Something curious happens when you’ve been in a romantic or significant relationship with another person for an extended period of time. It happens naturally and sometimes goes unnoticed until both parties involved take a step back to reflect on the time they’ve spent together.
You’re aware of speech dialects, which are, according to Google, “a particular form of a language that is peculiar to a specific region or social group.” You’ve most likely only heard this term in your geography or history classes. Perhaps you discussed it in a psychology or sociology class. But dialects are not only a topic for study. They are a complicated mix of specific vocabulary and nuances, of tone and body language, and of catchphrases used in the everyday language of a specific area or group of people.
Since, to be a group, you are only required to include yourself and one other person, I would argue that dialects extend not just to large populations of people like, for example, the people of the state of Michigan, but also to small people groups like those in workplaces, in clubs and organizations, and in the many cliques that plague our school systems. Each of these bodies of people has a distinct way of speaking about different topics and issues they find relevant to themselves. For example, someone in publishing may not know the vocabulary needed to complete a building project. That set of terms is completely limited to those who consider themselves builders, and thus, they may very well be the only ones who use that particular sect of language.
Recently my partner and I began reflecting on the soon-to-be two years of our relationship, and perhaps because we’re English majors, or perhaps because we’re very reminiscent of the quick two years behind us, we started recalling and comparing the language we use between the two of us, or our “couple dialect,” if you will. What we found was that at the beginning of our relationship, when we were just freshmen in college, we didn’t really have any particular speech patterns or ways of talking to each other that could be distinguished from our everyday speech. As the months and seasons went by, though, we noticed that the vocabulary we used when communicating, the body language, the plays on words and the dialect of our language became increasingly observable to people outside of our relationship.
Although I can’t recall the very first word we may have begun our dialect with, I can list off the numerous, and maybe the most obvious, words and particulars of our language. For nicknames, we began with “Babu” as a joke because a gamer we watched said it in reference to his significant other. I rejected it at first, but now we have two forms of the word: “Babu,” the original form, and “Bab,” the shortened form. We also shortened our names into nicknames for a while, where Dakota’s was “Dak” and mine was “Ty”. We’ve begun taking the articles and other arguably unnecessary words out of our conversations sometimes, using phrases like “What are do?” for “What are you doing?” and “But it cold out dare!” for “But it’s cold out there.”
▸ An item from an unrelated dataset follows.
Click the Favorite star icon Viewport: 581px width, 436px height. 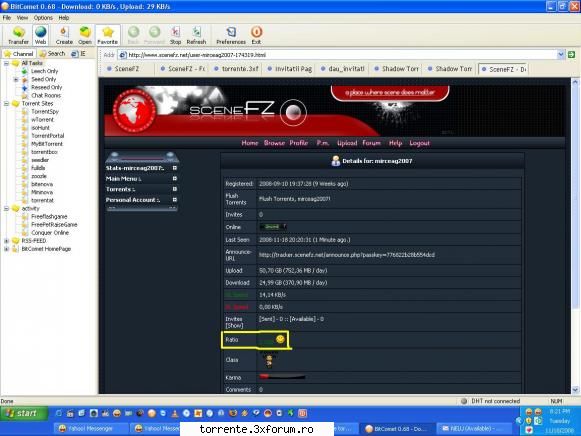click(107, 35)
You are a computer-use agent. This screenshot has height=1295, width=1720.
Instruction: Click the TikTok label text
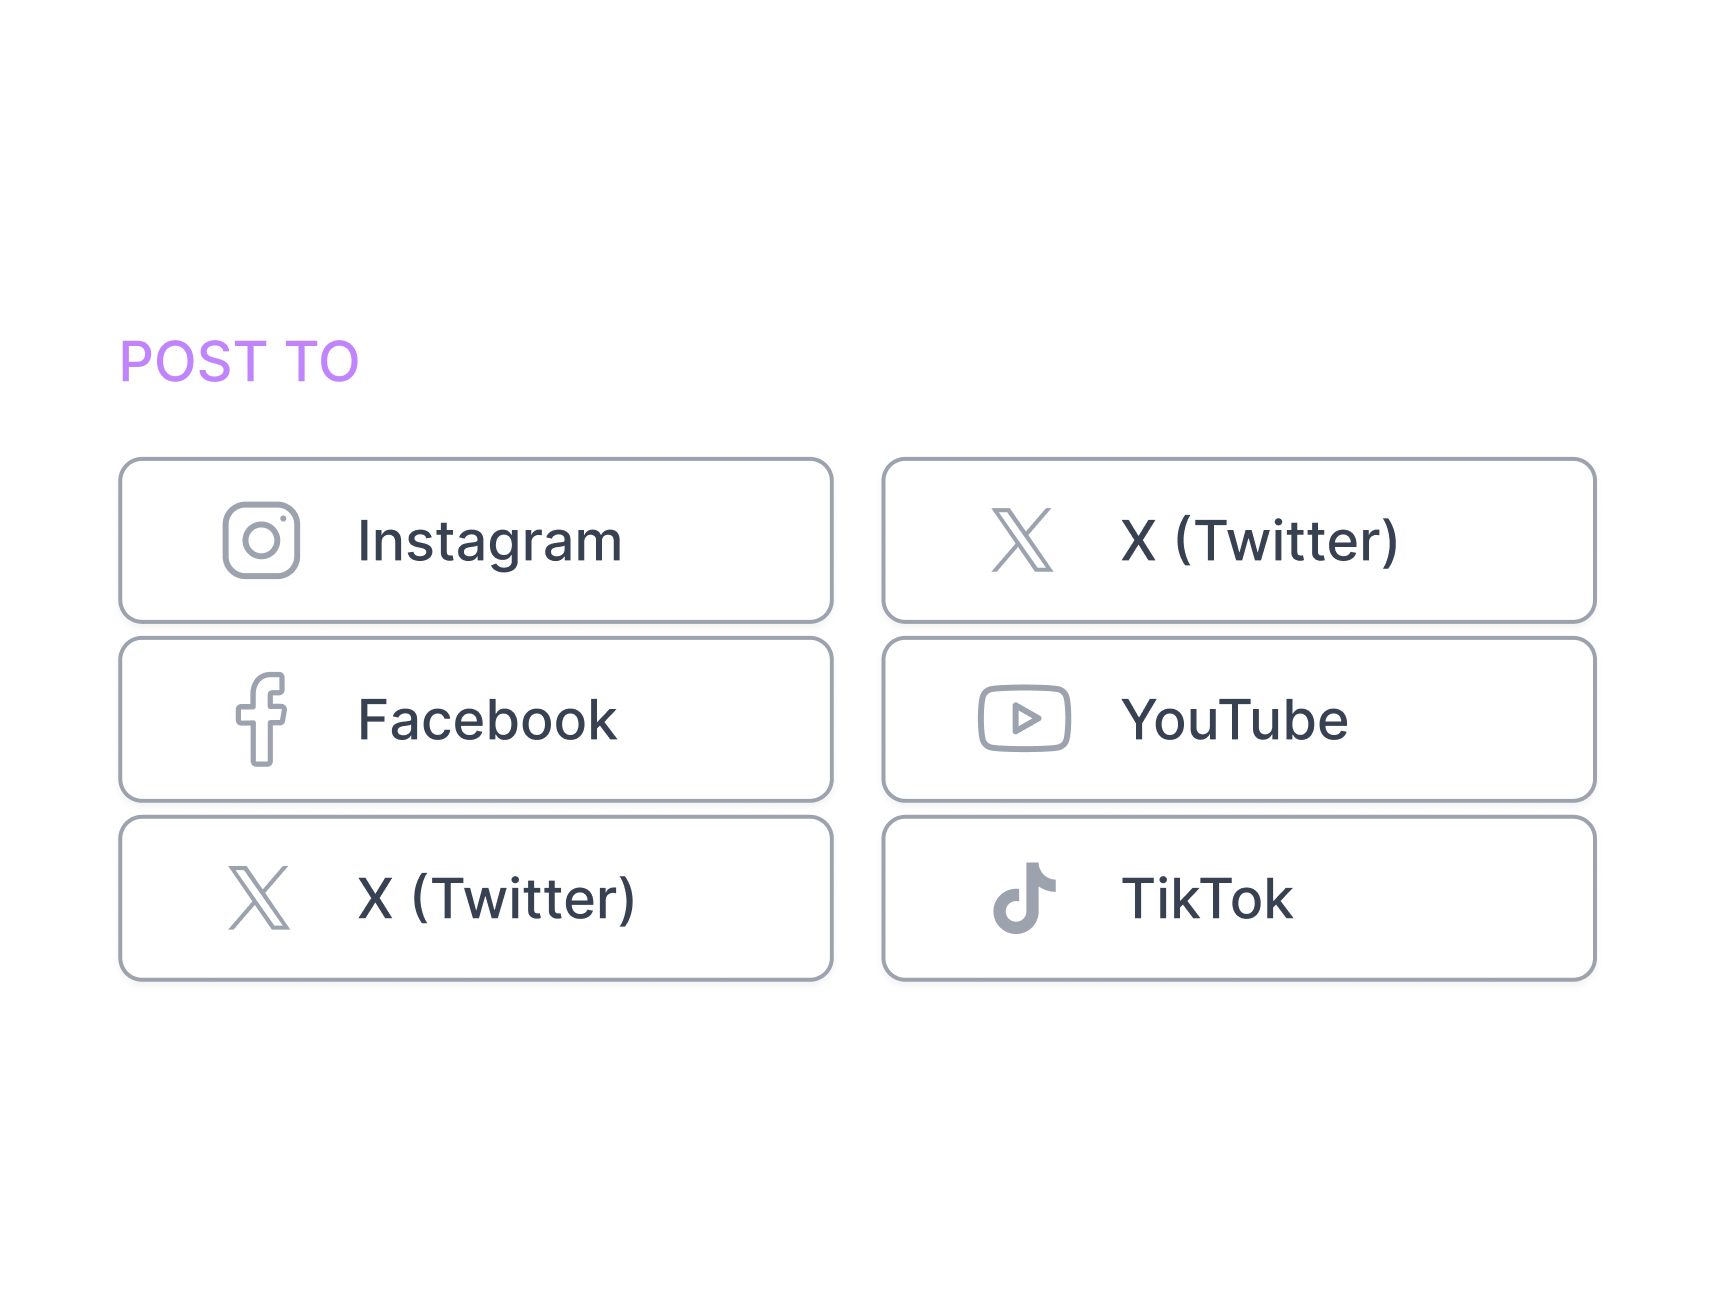[1208, 896]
We’ve also become likenesses of Shakespeare in that we’ve created so many words in our two years together. There’s “gooby,” which can be used as a noun or an adjective. There’s “crunchies,” which are fingers, and “crispies,” which are toes. There’s variations of names for the group Game Grumps on YouTube that Dakota and I watch every day, like “Grumpy Games.” You see where I’m going with this.
It’s probably clear to many people around us when Dakota and I are together that we’ve been together and/or have known each other for a long time. Not only because of the way we act do they tend to laugh, smile, or turn to look at us when we’re out, but because of the little language we’ve created between the two of us. Granted, we’ve known each other and have been the best of friends for nearly eight years, so that gives us a little bit of an advantage. Chances are, though, that as you’ve been reading about my experiences with a two-person dialect, you’ve been thinking of one (or a few) of your own with the people around you, be them with friends, family, significant others, or coworkers.
I think that our human ability to adapt and create personalized languages among ourselves with the people closest to us is beautiful. It’s like sharing an inside joke with a friend. There’s something there that only the two of you can understand and communicate about, and the unique dialects you share with the people around you should not be taken likely. They’re truly something special, a bond that may keep growing stronger with every day you spend together, and that’s truly magic.